Investment Market Dynamics and AI Company Equity Disputes

As one of the hottest AI labs currently, Anthropic has raised hundreds of billions in funding while also triggering a secondary market investment controversy. Since its equity is not publicly listed, an active "secondary market" has emerged, where investors with certain allocations can resell their shares to ordinary retail investors through special purpose vehicles (SPVs).

This week, a user named Ash Aurora claimed on social media that he facilitated a secondary market transaction for Anthropic through intermediaries, profiting more than his entire net worth accumulated over two decades of career. This sparked widespread attention. Subsequently, Anthropic quickly updated its support page, stating that "any sale or transfer of shares not approved by the board is invalid and will not be recognized by the company."

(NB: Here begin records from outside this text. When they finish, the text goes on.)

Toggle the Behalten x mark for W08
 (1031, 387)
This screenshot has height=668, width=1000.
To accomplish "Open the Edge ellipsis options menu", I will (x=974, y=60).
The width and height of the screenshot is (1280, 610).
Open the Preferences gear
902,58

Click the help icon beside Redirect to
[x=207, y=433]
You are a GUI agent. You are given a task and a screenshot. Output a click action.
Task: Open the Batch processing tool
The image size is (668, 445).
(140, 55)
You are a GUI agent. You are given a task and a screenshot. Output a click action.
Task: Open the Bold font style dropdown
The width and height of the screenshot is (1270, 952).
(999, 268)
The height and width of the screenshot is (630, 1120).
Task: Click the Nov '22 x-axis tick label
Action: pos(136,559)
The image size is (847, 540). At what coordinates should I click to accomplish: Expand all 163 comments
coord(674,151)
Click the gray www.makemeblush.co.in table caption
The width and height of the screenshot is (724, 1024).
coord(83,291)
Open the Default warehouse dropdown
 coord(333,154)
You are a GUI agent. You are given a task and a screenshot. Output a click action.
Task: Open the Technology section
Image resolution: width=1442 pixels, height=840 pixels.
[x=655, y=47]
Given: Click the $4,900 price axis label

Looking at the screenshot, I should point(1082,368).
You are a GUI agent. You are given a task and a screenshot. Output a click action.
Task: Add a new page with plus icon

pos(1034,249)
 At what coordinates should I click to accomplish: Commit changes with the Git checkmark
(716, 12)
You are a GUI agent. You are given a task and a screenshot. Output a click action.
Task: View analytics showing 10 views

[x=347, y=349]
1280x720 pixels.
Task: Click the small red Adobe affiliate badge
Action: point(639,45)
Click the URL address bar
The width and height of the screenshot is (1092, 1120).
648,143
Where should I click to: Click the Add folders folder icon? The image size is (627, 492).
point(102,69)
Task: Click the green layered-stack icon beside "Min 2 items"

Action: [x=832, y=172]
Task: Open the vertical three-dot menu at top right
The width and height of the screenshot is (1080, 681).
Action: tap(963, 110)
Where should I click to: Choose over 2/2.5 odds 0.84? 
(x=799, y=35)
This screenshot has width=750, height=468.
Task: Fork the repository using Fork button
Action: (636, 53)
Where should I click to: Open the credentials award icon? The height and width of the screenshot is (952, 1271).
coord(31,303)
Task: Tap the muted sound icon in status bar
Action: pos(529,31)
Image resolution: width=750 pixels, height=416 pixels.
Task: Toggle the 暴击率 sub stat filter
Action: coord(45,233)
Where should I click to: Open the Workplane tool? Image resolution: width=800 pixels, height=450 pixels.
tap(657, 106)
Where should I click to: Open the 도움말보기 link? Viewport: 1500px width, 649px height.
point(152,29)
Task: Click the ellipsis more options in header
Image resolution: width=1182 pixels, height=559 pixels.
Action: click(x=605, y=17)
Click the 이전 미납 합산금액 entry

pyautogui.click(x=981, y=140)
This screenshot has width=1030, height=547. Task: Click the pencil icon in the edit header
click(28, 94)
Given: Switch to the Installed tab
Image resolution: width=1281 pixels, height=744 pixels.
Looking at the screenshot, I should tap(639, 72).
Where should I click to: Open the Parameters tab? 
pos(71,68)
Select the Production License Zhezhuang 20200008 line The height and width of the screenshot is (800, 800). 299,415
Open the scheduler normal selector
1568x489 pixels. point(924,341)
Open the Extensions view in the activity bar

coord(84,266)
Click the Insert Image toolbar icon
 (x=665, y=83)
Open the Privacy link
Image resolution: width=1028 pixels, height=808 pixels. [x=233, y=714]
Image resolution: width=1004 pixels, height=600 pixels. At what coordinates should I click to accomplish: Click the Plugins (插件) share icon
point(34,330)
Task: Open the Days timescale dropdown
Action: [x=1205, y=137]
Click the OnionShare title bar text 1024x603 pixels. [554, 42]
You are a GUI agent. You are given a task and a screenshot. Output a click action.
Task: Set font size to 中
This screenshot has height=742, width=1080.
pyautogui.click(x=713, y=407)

OpenAI has also issued similar statements. This means many investors who have invested in these SPVs through unofficial channels may not be able to realize their equity when the company goes public in the future, putting their funds at risk. This move has, to some extent, cooled speculation in the secondary market. At the same time, on the blockchain, Anthropic's equity has been tokenized and traded at valuations as high as $15 trillion, far exceeding its actual valuation (rumored to be around $90 billion in the latest funding round). The company’s official clarification helps recalibrate the market.

Global AI Political Economy: U.S. Business Leaders Visit China

This week, the CEO of SpaceX AI and others arrived in Beijing as part of a U.S. delegation. The delegation includes tech leaders such as Elon Musk and Jensen Huang, with goals involving trade rebalancing, energy security (especially to facilitate Iran's opening of the Strait of Hormuz for a peace agreement), the rare earth supply chain, and bilateral discussions on AI risks and security.

Choosing Musk and Huang to accompany them is not coincidental. Musk's Tesla has long been rooted in the Chinese market, while Huang has been striving to sell NVIDIA GPUs in China. He previously stated that understanding China's AI progress is crucial, and through the hardware they use (especially U.S. hardware), one can infer the level of their AI models.

However, current U.S. policies tend to prohibit selling advanced GPUs to China and demand the "reshoring" of manufacturing and GPU production to the U.S. This puts both sides in a deadlock: China needs to purchase GPUs, but the U.S. intends to restrict them. In response, the Chinese government has ordered its major AI labs to use domestic hardware and GPUs to train models. Recent models such as DeepSeek V4 and Kimi K2 are primarily based on training with domestic GPUs like those from Huawei, and they perform quite well, rivaling Claude Opus 4.7 in some aspects, but at a lower cost and faster speed. This visit may aim to ease tensions and open the massive Chinese market for companies like NVIDIA.

As these tech leaders visit, the global competitive and cooperative landscape in the field of AI is undergoing subtle but significant changes.